Arsen Avakov, interior minister of the acting Ukrainian government, and a voracious chronicler of action in the east of the country on his Facebook page, claimed that half of Slovyansk was now under Kiev’s control. That was not the case at the time – the centre and most of the suburbs seemed calm until late in the afternoon. Fresh defences, however, had been established and fresh batches of armed men appeared from surrounding towns. New attacks, they said, could be expected during the night.

Mr Avakov also claimed that foreign fighters were involved. “It’s a real battle we are waging against professional mercenaries. We are ready to negotiate with protesters and their representatives, but for terrorists and armed separatists there is only punishment.”

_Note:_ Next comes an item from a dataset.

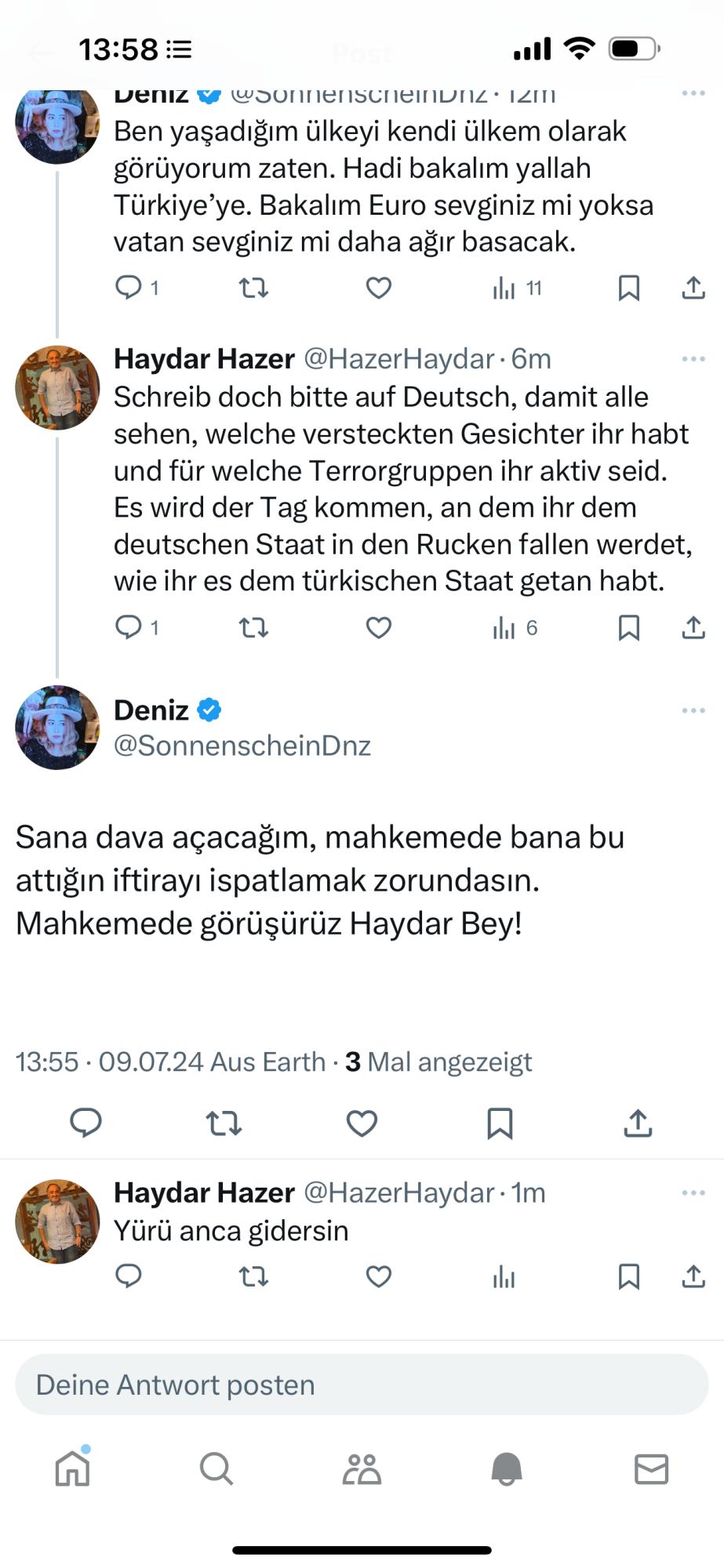Open more options on main Deniz post
This screenshot has width=724, height=1568.
(x=693, y=710)
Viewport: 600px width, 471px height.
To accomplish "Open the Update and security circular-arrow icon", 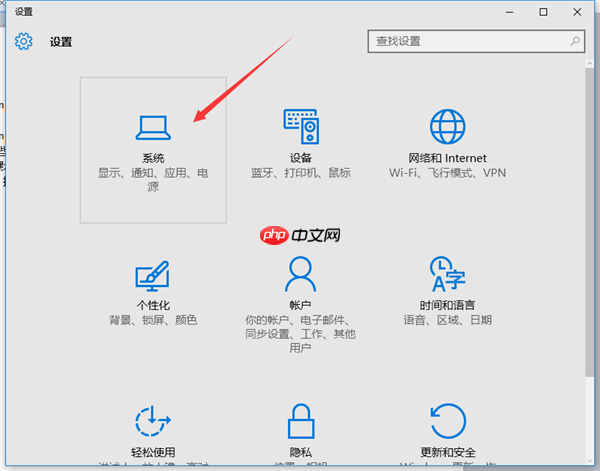I will point(447,420).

Retaking Sloveynsk, with its narrow streets, sizeable arsenal and a hardcore of well trained fighters, would be a difficult business, involving casualties. An element of surprise is unlikely, as the timing of the current operation was leaked to the Russian media in advance.

Vladimir Putin had repeatedly warned that military action by the Ukrainian government which caused civilian casualties may lead to intervention. The Kremlin stated today that further operations would have “catastrophic consequences”. The Russian president’s spokesman Dmitry Peskov accused Kiev of launching a “reprisal raid”.

Around 150 people, many of them women, gathered at Slovyansk’s central square to ask for Mr Putin’s aid. “He is the only hope we have now. The junta [Kiev administration] has now made it clear that they want to attack this city, our homes. How can we defend ourselves?” asked Natalaya Lesintolava, a 48-year-old mother of three children. “They are using helicopters, tanks, how can we fight them? Out self-defence force do not have big weapons. In the past we had asked Russia for weapons. It is too late for that now. Now we need soldiers to defend us, they will just shoot us down of we confront them.”

A confrontation did take place at Andrievka, when around 10 APCs approached the checkpoint from neighbouring Kramatorsk, while a contingent of National Guardsmen, recently raised by the Kiev administration, came from the opposite direction. The barricade was destroyed by the APCs, according to some accounts, or by the protesters themselves, to stop further movements of forces, according to others. Residents poured out of their homes to challenge the soldiers, flying the colours of the airborne forces on their armour, and on a bridge.

“We were caught by surprise, the National Guard came first. Some of us went to talk them, ask them what they were doing here. They promised they would not open fire on the people,” said Vasily Filmerenko. “Then suddenly these tanks [APCs] came from the back, along that track, firing. The National Guards said they were surprised as we were. They didn’t want this to happen; I am not sure I believe them.”

For the next few hours, the crowd, steadily increasing in numbers, demanded to know from the soldiers why they had come. Some were threatening: “You are Ukrainians; this is the Donbass, you are foreigners here. We will fight you and send you back to Ukraine in coffins,” shouted Yuli Wesmorotov. An elderly woman, Martina Sochroinova, came with a Bible: “ I want to pray for you boys; I wish I could talk to your mothers, they must be so worried; why should they have this terrible worry?"

The troops were at first stoical, silent. Eventually there were discussions: “We are here to protect you; we are only here to fight the terrorists, the separatists,” a sergeant tried to explain.

“I am a separatist, do I look like terrorist to you?” asked Mrs Sochroinova. A National Guardsman, Roman, 26, who was already under suspicion after saying he was from Lviv, from the nationalist west of the country, was asked: “Did your father fight against the Nazis?” He did, responded the guardsman: “But I have read some books which show it was the Soviet Union which started the war; a lot of Ukrainians died for nothing.”

Viktor Barasiniov spat into the ground: “This is the type of people they are sending here; how can there not be a fight?”